Provided material =
════════════════════

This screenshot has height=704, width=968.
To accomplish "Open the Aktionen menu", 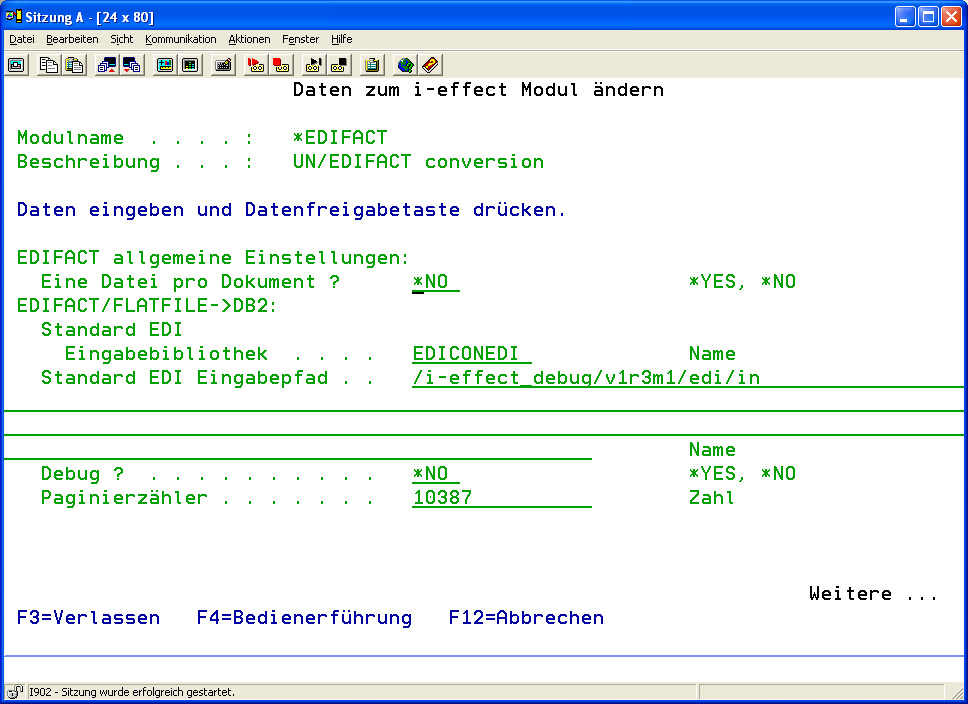I will pos(249,39).
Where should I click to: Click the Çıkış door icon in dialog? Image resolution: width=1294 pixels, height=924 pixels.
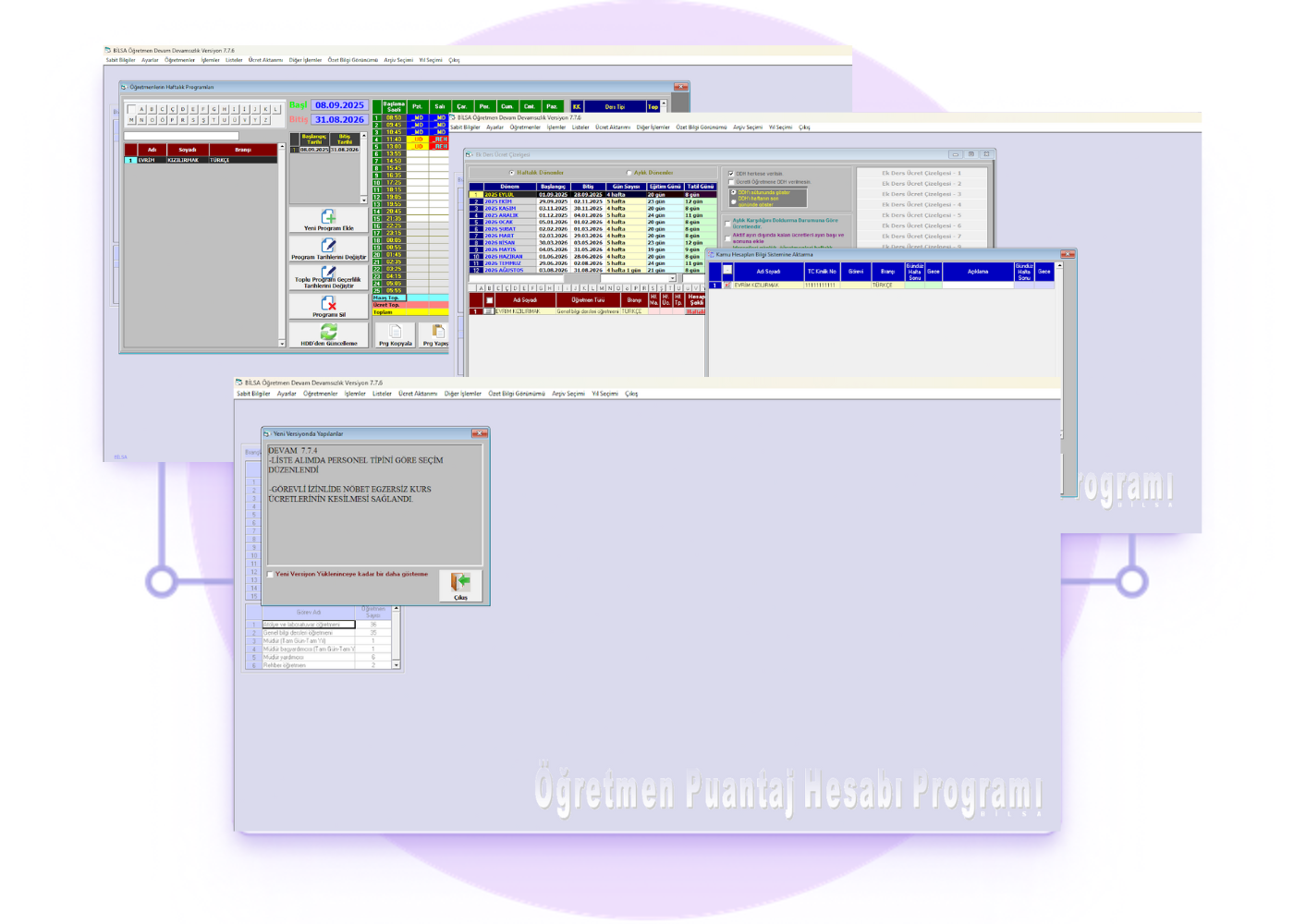click(460, 582)
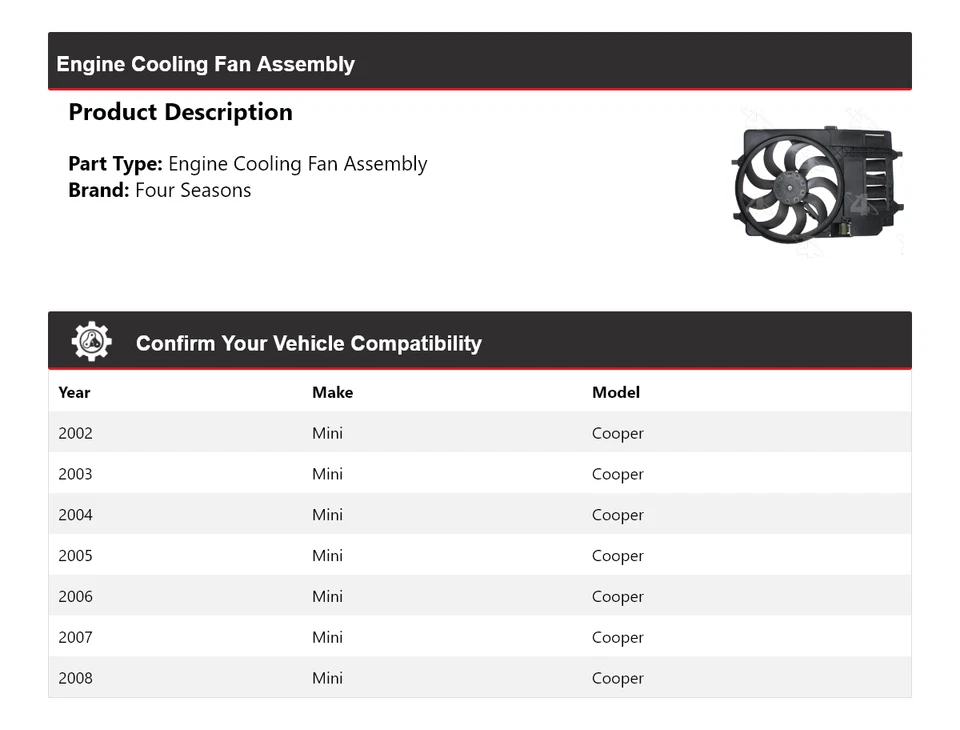
Task: Click the Part Type label
Action: [115, 164]
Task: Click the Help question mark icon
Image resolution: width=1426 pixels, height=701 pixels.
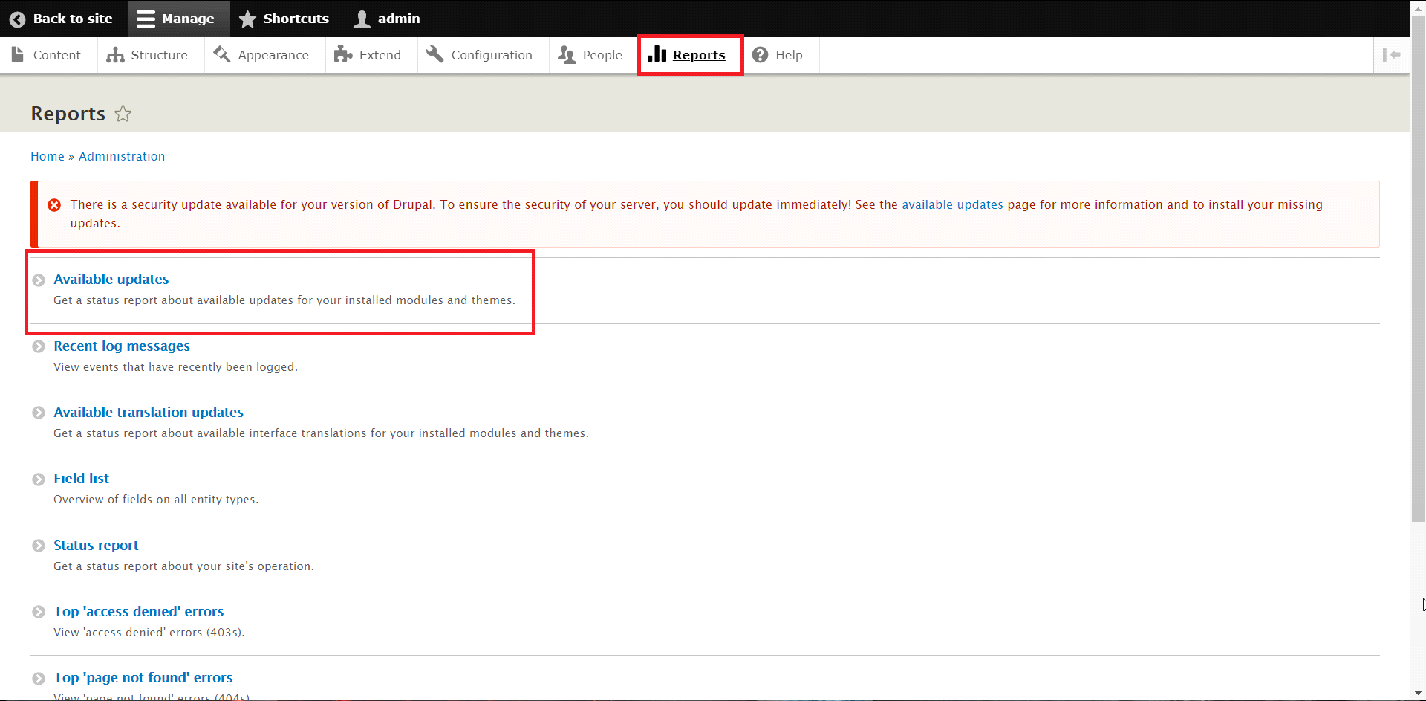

════════════════════

What the task asks = The answer must be an exact copy of the lines from the one containing "Task: Click the Help question mark icon" through the last line of the records, with no pictures included.

Answer box =
Task: Click the Help question mark icon
Image resolution: width=1426 pixels, height=701 pixels.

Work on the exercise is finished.